● **Directions**:
Each record below should be given again exactly as it reads.

+++

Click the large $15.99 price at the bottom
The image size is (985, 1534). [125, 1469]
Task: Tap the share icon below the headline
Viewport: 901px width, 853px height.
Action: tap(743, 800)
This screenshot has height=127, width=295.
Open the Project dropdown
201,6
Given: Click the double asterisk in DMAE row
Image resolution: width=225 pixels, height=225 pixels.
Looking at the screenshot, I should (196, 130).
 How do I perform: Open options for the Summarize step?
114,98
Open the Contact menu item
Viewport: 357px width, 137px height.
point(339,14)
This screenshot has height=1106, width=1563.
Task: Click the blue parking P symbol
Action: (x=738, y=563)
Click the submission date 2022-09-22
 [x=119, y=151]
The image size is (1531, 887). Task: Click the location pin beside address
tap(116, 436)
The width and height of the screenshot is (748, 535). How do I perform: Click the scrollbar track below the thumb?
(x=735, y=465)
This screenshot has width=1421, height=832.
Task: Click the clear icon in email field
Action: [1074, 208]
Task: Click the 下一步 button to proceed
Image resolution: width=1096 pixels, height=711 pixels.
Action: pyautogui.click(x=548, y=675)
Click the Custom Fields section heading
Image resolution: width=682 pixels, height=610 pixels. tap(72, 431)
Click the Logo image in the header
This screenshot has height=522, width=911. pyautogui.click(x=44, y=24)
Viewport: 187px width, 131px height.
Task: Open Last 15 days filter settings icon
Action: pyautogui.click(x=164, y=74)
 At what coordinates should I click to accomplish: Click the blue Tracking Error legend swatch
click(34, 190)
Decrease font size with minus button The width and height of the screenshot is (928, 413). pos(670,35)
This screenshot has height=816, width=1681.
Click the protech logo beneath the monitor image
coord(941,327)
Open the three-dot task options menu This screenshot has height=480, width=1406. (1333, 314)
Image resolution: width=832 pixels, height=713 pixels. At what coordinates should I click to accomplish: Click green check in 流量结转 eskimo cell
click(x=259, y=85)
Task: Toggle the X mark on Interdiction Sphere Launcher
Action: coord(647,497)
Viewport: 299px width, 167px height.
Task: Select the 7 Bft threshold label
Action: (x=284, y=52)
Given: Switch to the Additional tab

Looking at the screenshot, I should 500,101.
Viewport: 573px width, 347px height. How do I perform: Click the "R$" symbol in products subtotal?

+++

● **Written response**:
Click the large $15.99 price at the bottom
The image size is (985, 1534). [125, 1469]
Task: Tap the share icon below the headline
Viewport: 901px width, 853px height.
Action: tap(743, 800)
This screenshot has height=127, width=295.
Open the Project dropdown
201,6
Given: Click the double asterisk in DMAE row
Image resolution: width=225 pixels, height=225 pixels.
Looking at the screenshot, I should (196, 130).
 How do I perform: Open options for the Summarize step?
114,98
Open the Contact menu item
Viewport: 357px width, 137px height.
point(339,14)
This screenshot has height=1106, width=1563.
Task: Click the blue parking P symbol
Action: (x=738, y=563)
Click the submission date 2022-09-22
 [x=119, y=151]
The image size is (1531, 887). Task: Click the location pin beside address
tap(116, 436)
The width and height of the screenshot is (748, 535). How do I perform: Click the scrollbar track below the thumb?
(x=735, y=465)
This screenshot has width=1421, height=832.
Task: Click the clear icon in email field
Action: [1074, 208]
Task: Click the 下一步 button to proceed
Image resolution: width=1096 pixels, height=711 pixels.
Action: pyautogui.click(x=548, y=675)
Click the Custom Fields section heading
Image resolution: width=682 pixels, height=610 pixels. tap(72, 431)
Click the Logo image in the header
This screenshot has height=522, width=911. pyautogui.click(x=44, y=24)
Viewport: 187px width, 131px height.
Task: Open Last 15 days filter settings icon
Action: pyautogui.click(x=164, y=74)
 At what coordinates should I click to accomplish: Click the blue Tracking Error legend swatch
click(34, 190)
Decrease font size with minus button The width and height of the screenshot is (928, 413). pos(670,35)
This screenshot has height=816, width=1681.
Click the protech logo beneath the monitor image
coord(941,327)
Open the three-dot task options menu This screenshot has height=480, width=1406. (1333, 314)
Image resolution: width=832 pixels, height=713 pixels. At what coordinates should I click to accomplish: Click green check in 流量结转 eskimo cell
click(x=259, y=85)
Task: Toggle the X mark on Interdiction Sphere Launcher
Action: coord(647,497)
Viewport: 299px width, 167px height.
Task: Select the 7 Bft threshold label
Action: (x=284, y=52)
Given: Switch to the Additional tab

Looking at the screenshot, I should 500,101.
Viewport: 573px width, 347px height. How do I perform: Click the "R$" symbol in products subtotal?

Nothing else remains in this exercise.